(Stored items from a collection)
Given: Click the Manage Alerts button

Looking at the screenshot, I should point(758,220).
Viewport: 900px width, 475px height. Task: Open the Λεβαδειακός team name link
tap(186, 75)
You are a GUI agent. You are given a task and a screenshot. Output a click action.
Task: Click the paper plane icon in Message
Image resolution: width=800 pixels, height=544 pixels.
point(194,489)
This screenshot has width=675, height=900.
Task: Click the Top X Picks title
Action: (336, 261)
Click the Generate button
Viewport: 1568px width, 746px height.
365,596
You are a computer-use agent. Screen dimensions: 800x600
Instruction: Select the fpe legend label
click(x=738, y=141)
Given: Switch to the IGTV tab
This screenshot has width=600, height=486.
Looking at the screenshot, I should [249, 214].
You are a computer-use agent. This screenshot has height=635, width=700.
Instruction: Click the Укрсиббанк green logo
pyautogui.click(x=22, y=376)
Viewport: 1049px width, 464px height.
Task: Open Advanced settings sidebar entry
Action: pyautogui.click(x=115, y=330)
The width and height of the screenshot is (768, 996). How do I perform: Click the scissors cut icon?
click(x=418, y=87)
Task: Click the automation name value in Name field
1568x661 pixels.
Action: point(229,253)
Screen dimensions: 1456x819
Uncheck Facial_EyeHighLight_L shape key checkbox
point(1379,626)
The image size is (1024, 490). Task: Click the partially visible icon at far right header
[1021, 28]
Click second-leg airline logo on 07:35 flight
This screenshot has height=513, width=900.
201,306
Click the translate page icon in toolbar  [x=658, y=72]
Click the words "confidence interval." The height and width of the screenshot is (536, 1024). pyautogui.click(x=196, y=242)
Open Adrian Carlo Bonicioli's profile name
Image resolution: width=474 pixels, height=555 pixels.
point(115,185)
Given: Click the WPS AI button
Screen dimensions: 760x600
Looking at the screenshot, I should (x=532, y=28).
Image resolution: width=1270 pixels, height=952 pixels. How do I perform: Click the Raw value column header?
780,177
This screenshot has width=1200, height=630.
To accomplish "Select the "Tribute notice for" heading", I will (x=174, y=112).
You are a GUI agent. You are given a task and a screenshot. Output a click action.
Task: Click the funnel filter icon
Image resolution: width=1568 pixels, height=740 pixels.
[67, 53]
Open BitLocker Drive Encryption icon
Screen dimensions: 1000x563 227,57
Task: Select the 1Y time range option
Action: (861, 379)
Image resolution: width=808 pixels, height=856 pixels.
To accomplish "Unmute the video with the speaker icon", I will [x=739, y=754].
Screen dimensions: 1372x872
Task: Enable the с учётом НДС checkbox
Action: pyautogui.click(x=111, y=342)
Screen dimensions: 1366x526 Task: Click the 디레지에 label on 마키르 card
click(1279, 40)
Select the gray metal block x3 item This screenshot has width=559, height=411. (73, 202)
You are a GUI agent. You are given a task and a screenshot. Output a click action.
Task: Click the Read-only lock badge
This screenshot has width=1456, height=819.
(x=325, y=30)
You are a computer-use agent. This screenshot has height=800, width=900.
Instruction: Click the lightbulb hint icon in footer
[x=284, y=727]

**WHAT THIS TASK INVOLVES:**
Output every record verbatim.

**THE ANSWER:**
Given: Click the Manage Alerts button

Looking at the screenshot, I should point(758,220).
Viewport: 900px width, 475px height. Task: Open the Λεβαδειακός team name link
tap(186, 75)
You are a GUI agent. You are given a task and a screenshot. Output a click action.
Task: Click the paper plane icon in Message
Image resolution: width=800 pixels, height=544 pixels.
point(194,489)
This screenshot has width=675, height=900.
Task: Click the Top X Picks title
Action: (336, 261)
Click the Generate button
Viewport: 1568px width, 746px height.
365,596
You are a computer-use agent. Screen dimensions: 800x600
Instruction: Select the fpe legend label
click(x=738, y=141)
Given: Switch to the IGTV tab
This screenshot has width=600, height=486.
Looking at the screenshot, I should [249, 214].
You are a computer-use agent. This screenshot has height=635, width=700.
Instruction: Click the Укрсиббанк green logo
pyautogui.click(x=22, y=376)
Viewport: 1049px width, 464px height.
Task: Open Advanced settings sidebar entry
Action: pyautogui.click(x=115, y=330)
The width and height of the screenshot is (768, 996). How do I perform: Click the scissors cut icon?
click(x=418, y=87)
Task: Click the automation name value in Name field
1568x661 pixels.
Action: point(229,253)
Screen dimensions: 1456x819
Uncheck Facial_EyeHighLight_L shape key checkbox
point(1379,626)
The image size is (1024, 490). Task: Click the partially visible icon at far right header
[1021, 28]
Click second-leg airline logo on 07:35 flight
This screenshot has height=513, width=900.
201,306
Click the translate page icon in toolbar  [x=658, y=72]
Click the words "confidence interval." The height and width of the screenshot is (536, 1024). pyautogui.click(x=196, y=242)
Open Adrian Carlo Bonicioli's profile name
Image resolution: width=474 pixels, height=555 pixels.
point(115,185)
Given: Click the WPS AI button
Screen dimensions: 760x600
Looking at the screenshot, I should (x=532, y=28).
Image resolution: width=1270 pixels, height=952 pixels. How do I perform: Click the Raw value column header?
780,177
This screenshot has width=1200, height=630.
To accomplish "Select the "Tribute notice for" heading", I will (x=174, y=112).
You are a GUI agent. You are given a task and a screenshot. Output a click action.
Task: Click the funnel filter icon
Image resolution: width=1568 pixels, height=740 pixels.
[67, 53]
Open BitLocker Drive Encryption icon
Screen dimensions: 1000x563 227,57
Task: Select the 1Y time range option
Action: (861, 379)
Image resolution: width=808 pixels, height=856 pixels.
To accomplish "Unmute the video with the speaker icon", I will [x=739, y=754].
Screen dimensions: 1372x872
Task: Enable the с учётом НДС checkbox
Action: pyautogui.click(x=111, y=342)
Screen dimensions: 1366x526 Task: Click the 디레지에 label on 마키르 card
click(1279, 40)
Select the gray metal block x3 item This screenshot has width=559, height=411. (73, 202)
You are a GUI agent. You are given a task and a screenshot. Output a click action.
Task: Click the Read-only lock badge
This screenshot has width=1456, height=819.
(x=325, y=30)
You are a computer-use agent. This screenshot has height=800, width=900.
Instruction: Click the lightbulb hint icon in footer
[x=284, y=727]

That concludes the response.